Normal Deviate: I’m so glad to have your update (I’ve placed it as a blogpost : https://errorstatistics.com/2013/12/28/wasserman-on-wasserman-update-december-28-2013/) I agree with everything you say, although I’d extend the point to any dimensional models. I’m commenting more on the current post, and hope others will bring forward their comments–be they on politics or statistics.

Say it ain’t so, Joe (uh, Larry)! I, for one, will definitely miss Wasserman’s blog, as I tend to align fairly closely with his views.

I don’t know about the whole left/right analogy as my own views in this regard have shifted lately (regrettably, I think that Bayesians may in fact be closer with the current “left”, but I wouldn’t align frequentists with the current “right”… Maybe more with true conservatives of old). Anyway, I have always thought that Bayesians would have to be more likely to believe in a god, or fate, or whatever.

Mark: Note, I’ve placed Wasserman’s update as a new blogpost.

Yes, the political left-right doesn’t really match the perspectives here, but I get your point about “true conservatives” (though I surprise myself). It’s an interesting thought that one might align Bayesians with “believers”, as this is often coupled with (philosophical) skepticism, positivism, operationism, constructive empiricism, and such. Maybe the cultural anthropologists have categories that fit (as they usually claim to).

“… they have an agenda…We have to be vigilant. And we have to be more than vigilant. We have to fight back… .”(Franken)

To pursue the analogy of Franken as frequentist, are you saying frequents have to be vigilant…have to fight back?

The machine learning people claim that they don’t believe in the data being generated by sampling from a distribution, i.e. a “population.” Yet, as you point out, they ask whether the model they fit does well on “new cases.” If their fitted model has any hope of doing well on the new cases, both the original data and the new cases have to come from the same population! At least in the sense of conditional distributions.

I do agree that the population is typically only conceptual. We can think of a medical study, for instance, as continuing into the infinite future, accumulating data on more and more patients as they enter the study. So I have no problem with the d and the second i in “iid.” The first i is rather tricky, though, unclear what it really means in practice.

And of COURSE the mainstream media has a liberal bias. I say that as a liberal myself. These are people who only talk to each other, and are doing well (or think they are) under the present government policies and thus think everyone else is too. They easily accept false platitudes that even a bright 10-year-old could see through. CNN is just as biased as Fox, and the New York Times has become a shadow of its former self in terms of fair, probing journalism.

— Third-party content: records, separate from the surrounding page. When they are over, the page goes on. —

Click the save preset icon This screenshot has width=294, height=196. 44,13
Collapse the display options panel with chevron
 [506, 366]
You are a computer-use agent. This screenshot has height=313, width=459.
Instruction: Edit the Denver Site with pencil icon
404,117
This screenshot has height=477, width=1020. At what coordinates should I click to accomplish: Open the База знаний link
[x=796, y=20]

Norm: so are youagreeing or disagreeing with the machine learners who deny data generating mechanisms? The “mechanism” or just “source” of data needn’t be “out there” it could be me or we who generate, and it also could be merely an instrument for prediction, as instrumentalists would say.

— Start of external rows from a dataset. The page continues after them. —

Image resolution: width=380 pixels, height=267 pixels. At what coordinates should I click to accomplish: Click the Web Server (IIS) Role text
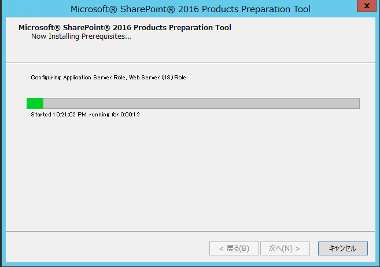(x=157, y=78)
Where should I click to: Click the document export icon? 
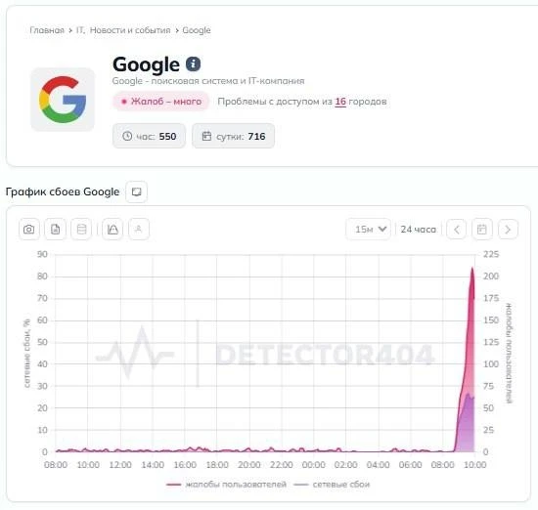tap(55, 229)
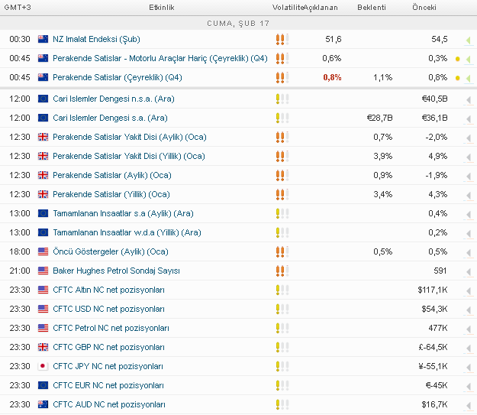
Task: Click the GMT+3 timezone label
Action: [18, 8]
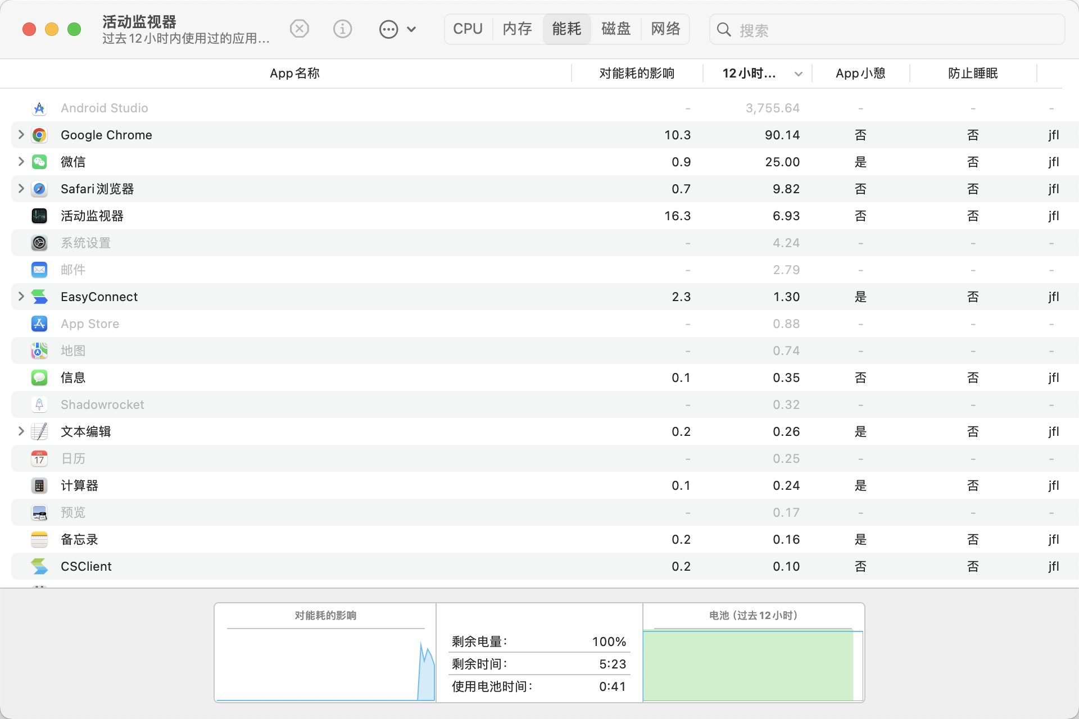Expand the 文本编辑 row disclosure arrow
Image resolution: width=1079 pixels, height=719 pixels.
(x=21, y=431)
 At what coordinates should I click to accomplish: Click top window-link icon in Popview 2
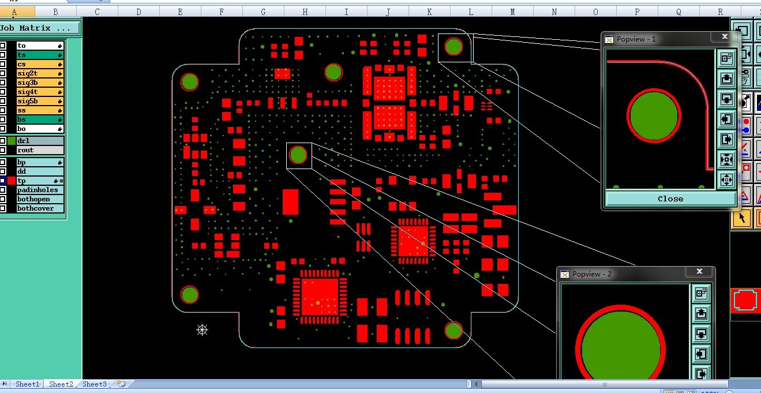point(702,293)
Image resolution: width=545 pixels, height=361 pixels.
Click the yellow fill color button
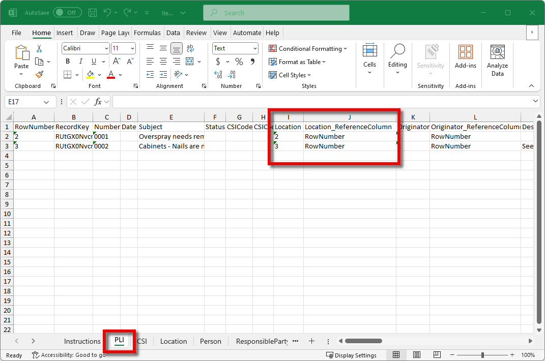point(90,75)
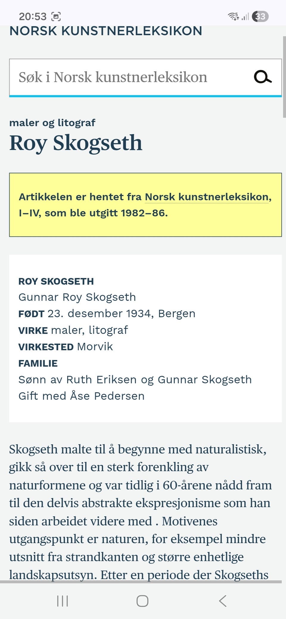Tap the VIRKESTED Morvik line
This screenshot has height=619, width=286.
[66, 347]
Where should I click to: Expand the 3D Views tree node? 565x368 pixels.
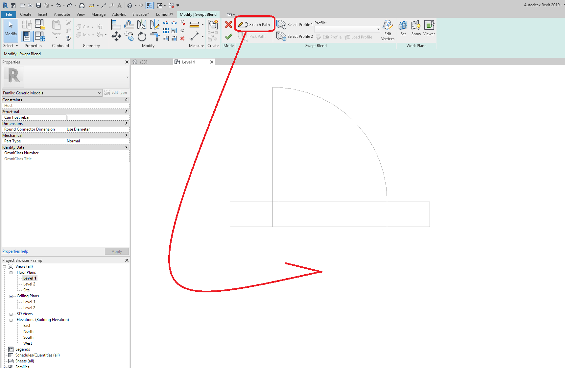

No, I am disagreeing with the machine learning people. If they want to think in terms of “mechanisms,” fine, but my point is that they then completely contradict themselves by claiming that their results extrapolate to new data. Ditto for their comments about overfitting etc.

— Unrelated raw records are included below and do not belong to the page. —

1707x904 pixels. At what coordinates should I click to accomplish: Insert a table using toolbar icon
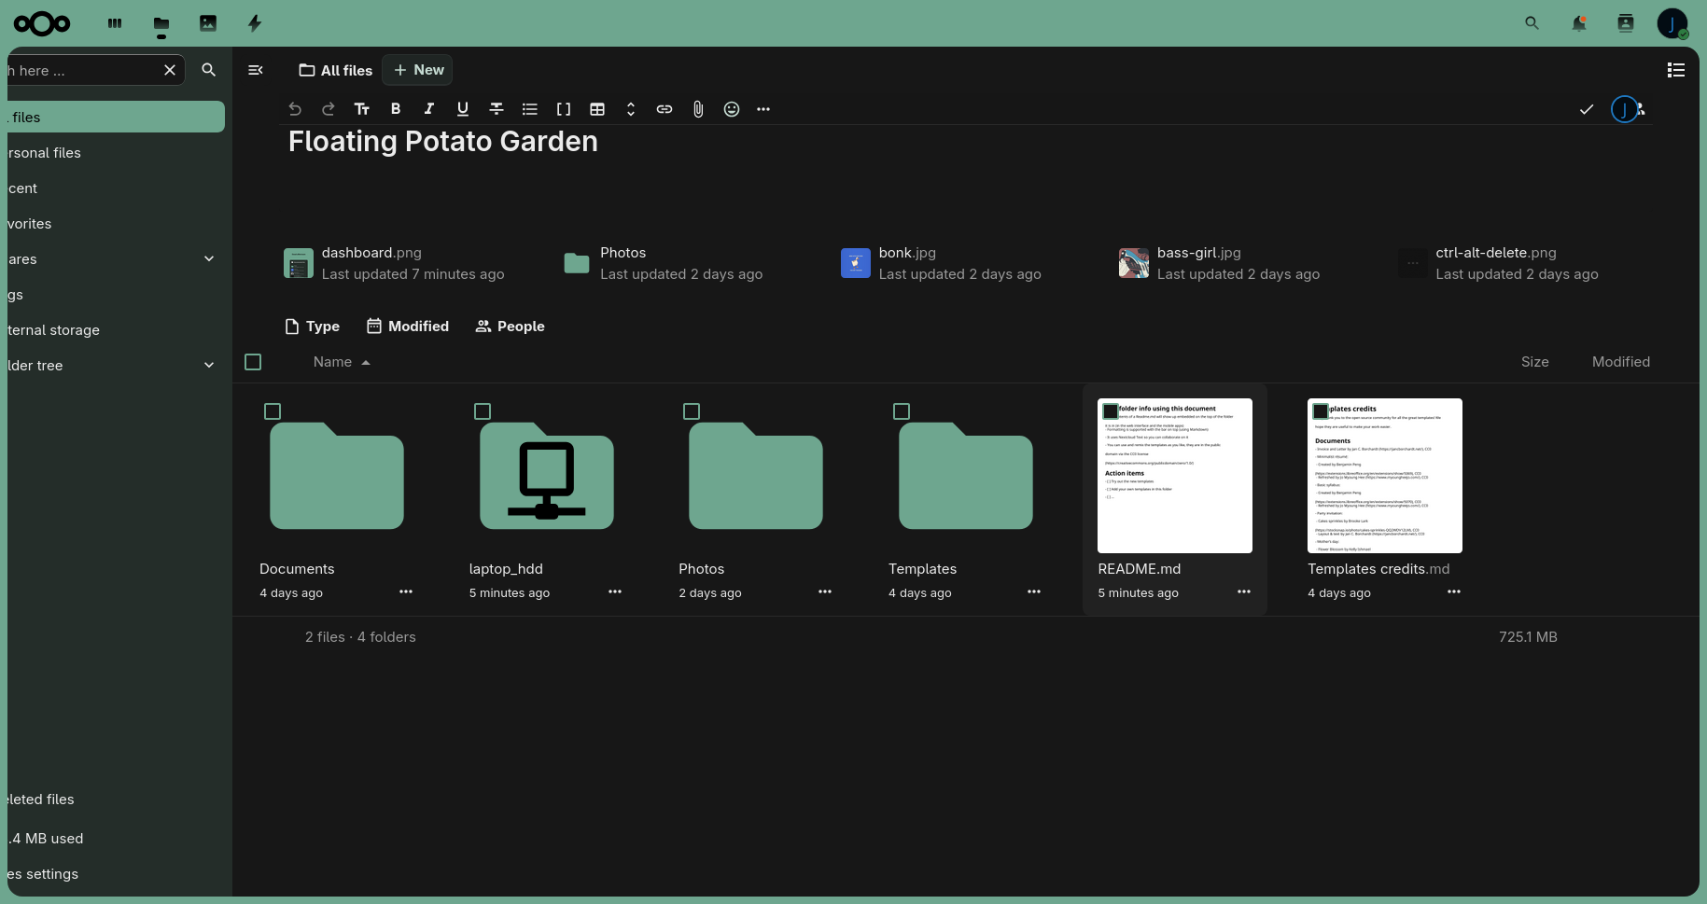[x=597, y=109]
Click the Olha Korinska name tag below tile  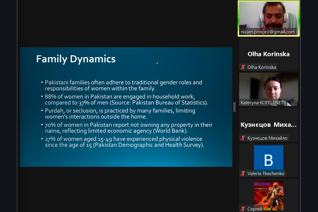click(261, 67)
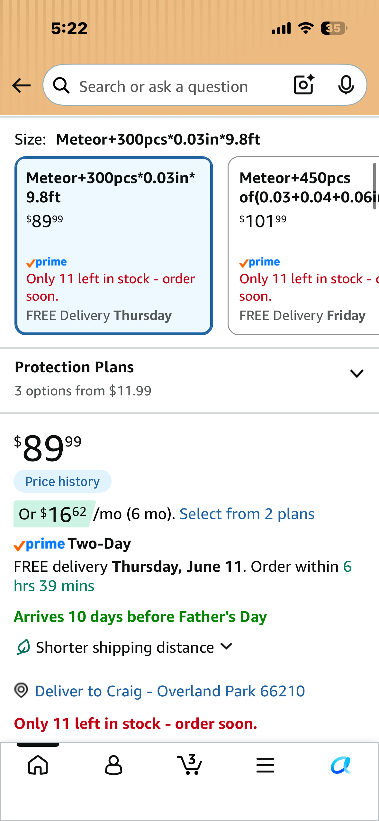Change delivery address Craig Overland Park

coord(170,691)
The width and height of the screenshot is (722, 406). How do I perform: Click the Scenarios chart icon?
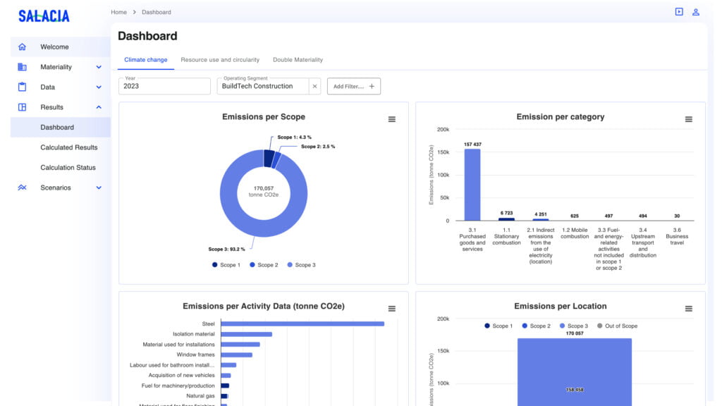[22, 188]
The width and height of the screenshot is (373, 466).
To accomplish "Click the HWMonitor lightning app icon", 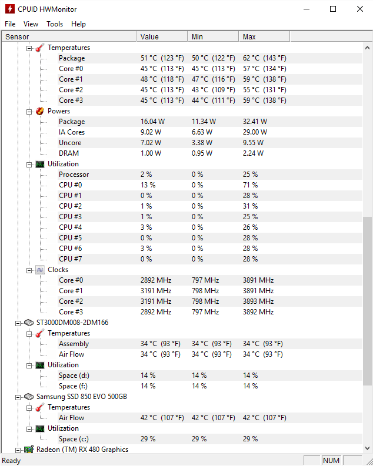I will click(9, 9).
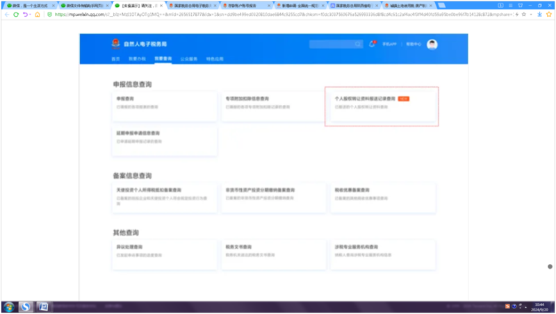Screen dimensions: 556x314
Task: Open the user avatar profile menu
Action: (x=432, y=44)
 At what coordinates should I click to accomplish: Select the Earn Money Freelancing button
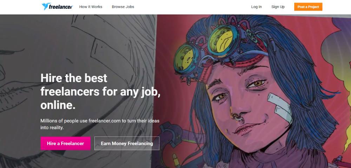pyautogui.click(x=127, y=144)
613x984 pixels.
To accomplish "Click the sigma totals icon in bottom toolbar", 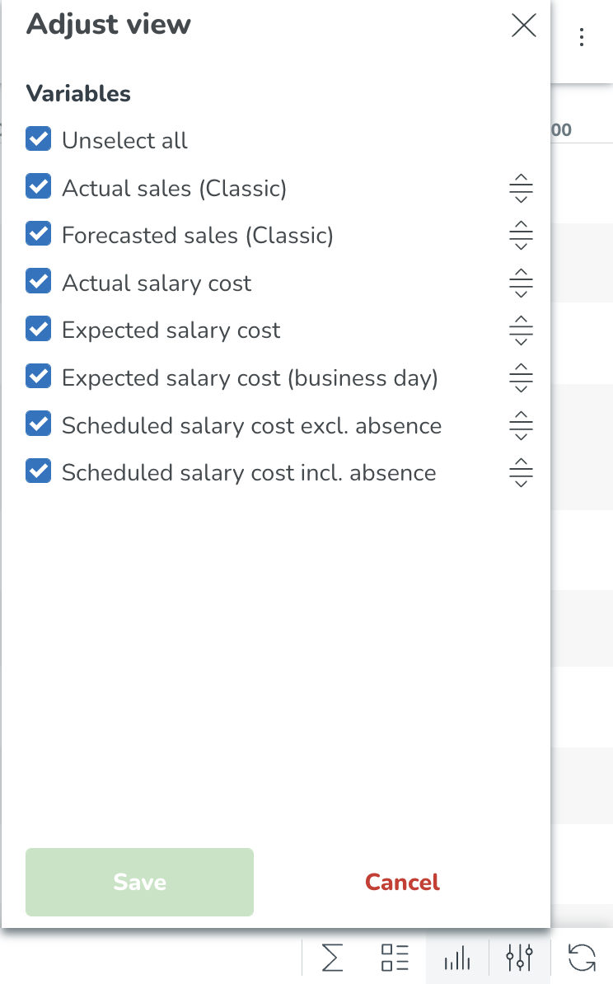I will [333, 958].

Norm: I take it they want to say they can predict any number of things, e.g., whether you’ll buy book X, like a person on a dating site, based on lots of correlations without a clue, or with limited clues, as to causes, and without understanding why. Of course, without even minimal understanding, things can easily go wrong. But I’m interested to hear you’re not a fan of the machine learning-black box way of thinking. You don’t think it “works” for various cases? I distinguish it from scientific understanding, but I don’t rule out a mixture.